◆ EXERCISE DIRECTIONS
Starting with the line containing "Given: Expand the Audio block category" and going on through the line containing "Task: Click the step", return the lines of the data below exactly, and only those.
◇ ◇ ◇ ◇ ◇ ◇ ◇
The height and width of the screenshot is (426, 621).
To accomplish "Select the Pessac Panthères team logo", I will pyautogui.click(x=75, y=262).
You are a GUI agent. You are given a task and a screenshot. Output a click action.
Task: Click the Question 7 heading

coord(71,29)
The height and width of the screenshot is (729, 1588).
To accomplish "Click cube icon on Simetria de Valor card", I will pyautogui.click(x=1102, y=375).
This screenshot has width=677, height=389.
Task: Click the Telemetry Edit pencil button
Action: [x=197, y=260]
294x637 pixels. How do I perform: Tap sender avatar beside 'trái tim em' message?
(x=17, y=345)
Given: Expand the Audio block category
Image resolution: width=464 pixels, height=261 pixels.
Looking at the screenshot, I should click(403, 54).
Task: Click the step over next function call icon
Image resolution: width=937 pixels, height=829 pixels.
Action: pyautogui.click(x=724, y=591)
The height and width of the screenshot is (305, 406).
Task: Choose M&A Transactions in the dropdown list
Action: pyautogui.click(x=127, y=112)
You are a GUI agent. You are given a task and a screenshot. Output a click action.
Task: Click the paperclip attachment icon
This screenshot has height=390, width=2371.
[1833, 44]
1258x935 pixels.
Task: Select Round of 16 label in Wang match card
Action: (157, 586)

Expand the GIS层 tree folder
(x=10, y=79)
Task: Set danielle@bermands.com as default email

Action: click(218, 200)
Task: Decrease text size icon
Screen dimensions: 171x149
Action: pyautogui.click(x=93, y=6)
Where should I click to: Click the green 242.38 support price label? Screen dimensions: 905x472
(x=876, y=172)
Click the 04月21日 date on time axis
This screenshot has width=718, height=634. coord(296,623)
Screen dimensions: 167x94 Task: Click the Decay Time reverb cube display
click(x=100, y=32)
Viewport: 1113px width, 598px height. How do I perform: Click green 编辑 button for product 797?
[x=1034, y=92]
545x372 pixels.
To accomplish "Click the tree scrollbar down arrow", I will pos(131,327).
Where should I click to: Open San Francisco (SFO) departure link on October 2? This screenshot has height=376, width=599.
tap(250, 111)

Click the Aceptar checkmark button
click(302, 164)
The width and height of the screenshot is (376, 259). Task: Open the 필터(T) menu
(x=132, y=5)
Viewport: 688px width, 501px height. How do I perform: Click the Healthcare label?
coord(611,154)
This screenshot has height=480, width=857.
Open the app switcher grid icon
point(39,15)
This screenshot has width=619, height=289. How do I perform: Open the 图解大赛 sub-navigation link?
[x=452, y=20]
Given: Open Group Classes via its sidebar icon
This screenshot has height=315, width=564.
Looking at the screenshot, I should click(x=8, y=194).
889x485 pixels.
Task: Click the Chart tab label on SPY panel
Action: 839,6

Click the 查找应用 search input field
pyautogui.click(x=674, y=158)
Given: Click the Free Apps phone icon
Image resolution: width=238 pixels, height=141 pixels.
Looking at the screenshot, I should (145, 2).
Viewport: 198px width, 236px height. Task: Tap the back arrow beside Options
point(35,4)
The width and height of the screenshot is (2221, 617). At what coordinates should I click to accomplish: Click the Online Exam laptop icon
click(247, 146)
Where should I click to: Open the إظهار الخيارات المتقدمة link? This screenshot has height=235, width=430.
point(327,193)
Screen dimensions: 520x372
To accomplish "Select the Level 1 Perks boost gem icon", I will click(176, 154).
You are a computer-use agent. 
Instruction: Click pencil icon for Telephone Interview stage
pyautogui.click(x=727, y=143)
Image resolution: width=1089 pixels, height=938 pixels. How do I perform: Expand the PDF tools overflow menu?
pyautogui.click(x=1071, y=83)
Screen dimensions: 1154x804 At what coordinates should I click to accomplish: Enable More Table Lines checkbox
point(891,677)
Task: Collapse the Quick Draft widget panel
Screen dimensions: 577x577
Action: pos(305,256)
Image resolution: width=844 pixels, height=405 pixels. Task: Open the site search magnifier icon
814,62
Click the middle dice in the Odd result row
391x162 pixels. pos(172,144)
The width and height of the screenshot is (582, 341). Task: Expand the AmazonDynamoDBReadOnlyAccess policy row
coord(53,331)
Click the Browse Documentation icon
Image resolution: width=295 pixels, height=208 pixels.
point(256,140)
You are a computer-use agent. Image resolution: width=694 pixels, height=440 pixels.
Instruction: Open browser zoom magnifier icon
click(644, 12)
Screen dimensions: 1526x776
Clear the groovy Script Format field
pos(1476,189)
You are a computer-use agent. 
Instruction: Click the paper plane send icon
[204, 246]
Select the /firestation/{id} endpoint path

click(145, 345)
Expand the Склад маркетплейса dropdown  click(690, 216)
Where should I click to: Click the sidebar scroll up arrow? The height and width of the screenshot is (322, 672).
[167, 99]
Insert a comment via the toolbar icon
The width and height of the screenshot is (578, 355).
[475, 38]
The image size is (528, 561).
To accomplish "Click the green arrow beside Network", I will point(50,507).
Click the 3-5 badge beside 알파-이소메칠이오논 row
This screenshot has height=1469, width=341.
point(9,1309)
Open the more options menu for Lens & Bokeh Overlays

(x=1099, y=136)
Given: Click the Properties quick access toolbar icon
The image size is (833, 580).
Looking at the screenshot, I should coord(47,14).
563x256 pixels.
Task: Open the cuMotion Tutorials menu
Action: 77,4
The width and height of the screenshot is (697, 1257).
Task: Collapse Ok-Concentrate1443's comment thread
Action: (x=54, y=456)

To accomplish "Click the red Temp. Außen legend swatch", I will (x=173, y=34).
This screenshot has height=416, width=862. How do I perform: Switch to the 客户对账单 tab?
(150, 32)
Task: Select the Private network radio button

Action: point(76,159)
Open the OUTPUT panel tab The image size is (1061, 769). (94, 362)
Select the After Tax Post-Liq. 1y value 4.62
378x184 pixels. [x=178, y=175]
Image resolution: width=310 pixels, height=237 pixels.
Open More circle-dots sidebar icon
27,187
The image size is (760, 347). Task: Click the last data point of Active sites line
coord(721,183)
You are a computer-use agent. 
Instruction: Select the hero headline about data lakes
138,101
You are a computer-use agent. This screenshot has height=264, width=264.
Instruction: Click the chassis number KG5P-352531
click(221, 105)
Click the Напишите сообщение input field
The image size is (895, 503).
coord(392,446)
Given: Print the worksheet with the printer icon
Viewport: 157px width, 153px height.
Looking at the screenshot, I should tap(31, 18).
◇ ◇ ◇ ◇ ◇ ◇ ◇
◆ THE ANSWER
Given: Expand the Audio block category
Image resolution: width=464 pixels, height=261 pixels.
Looking at the screenshot, I should click(403, 54).
Task: Click the step over next function call icon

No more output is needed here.